A spacer design strategy for CRISPR-Cas12f1 with single-nucleotide polymorphism mutation resolution capability and its application in the mutations diagnosis of pathogens.

Abstract

Infectious diseases remain a major global issue in public health. It is important to develop rapid, sensitive, and accurate diagnostic methods to detect pathogens and their mutations. Cas12f1 is an exceptionally compact RNA-guided nuclease and have the potential to fulfill the clinical needs. Based on the interaction between crRNA-SSDNA binary sequence and Cas12f1, here, we addressed the essential features that determine the recognition ability of CRISPR-Cas12f1 single-nucleotide polymorphism (SNP), such as the length of spacer region and the base pairing region that determines the trans-cleavage of ssDNA. A fine-tuning spacer design strategy is also proposed to enhance the SNP recognition capability of CRISPR-Cas12f1. The optimized spacer confers the Cas12f1 system a strong SNP identification capability for viral or bacterial drug-resistance mutations, with a specificity ratio ranging from 19.63 to 110.20 and an admirable sensitivity up to 100 copy/μL. Together, the spacer screening and CRISPR-Cas12f1 based SNP identification method, is sensitive and versatile, and will have a wide application prospect in pathogen DNA mutation diagnosis and other mutation profiling.

## List of tasks
1) Answer from the Cas12f1 abstract:
(a) What kind of nuclease is Cas12f1 said to be?
(b) What range of specificity ratio does the optimized spacer give?
(c) What sensitivity is reported for the method?
2) Copy the Cas12f1 abstract between "A spacer design" and "diagnosis of pathogens.", inclusive.

## Material provided
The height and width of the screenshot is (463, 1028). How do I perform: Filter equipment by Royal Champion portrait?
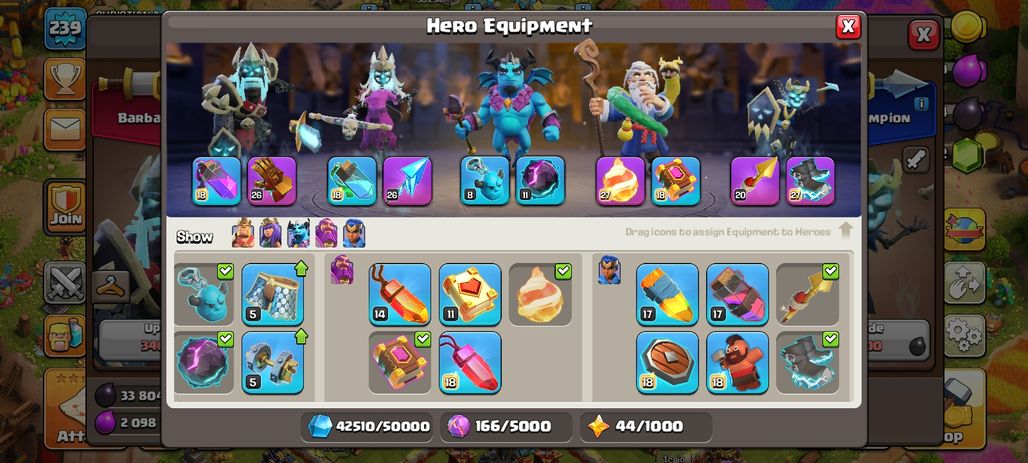(354, 233)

## Expected outputs
1)
(a) An exceptionally compact RNA-guided nuclease.
(b) From 19.63 to 110.20.
(c) Up to 100 copy/μL.

2)
A spacer design strategy for CRISPR-Cas12f1 with single-nucleotide polymorphism mutation resolution capability and its application in the mutations diagnosis of pathogens.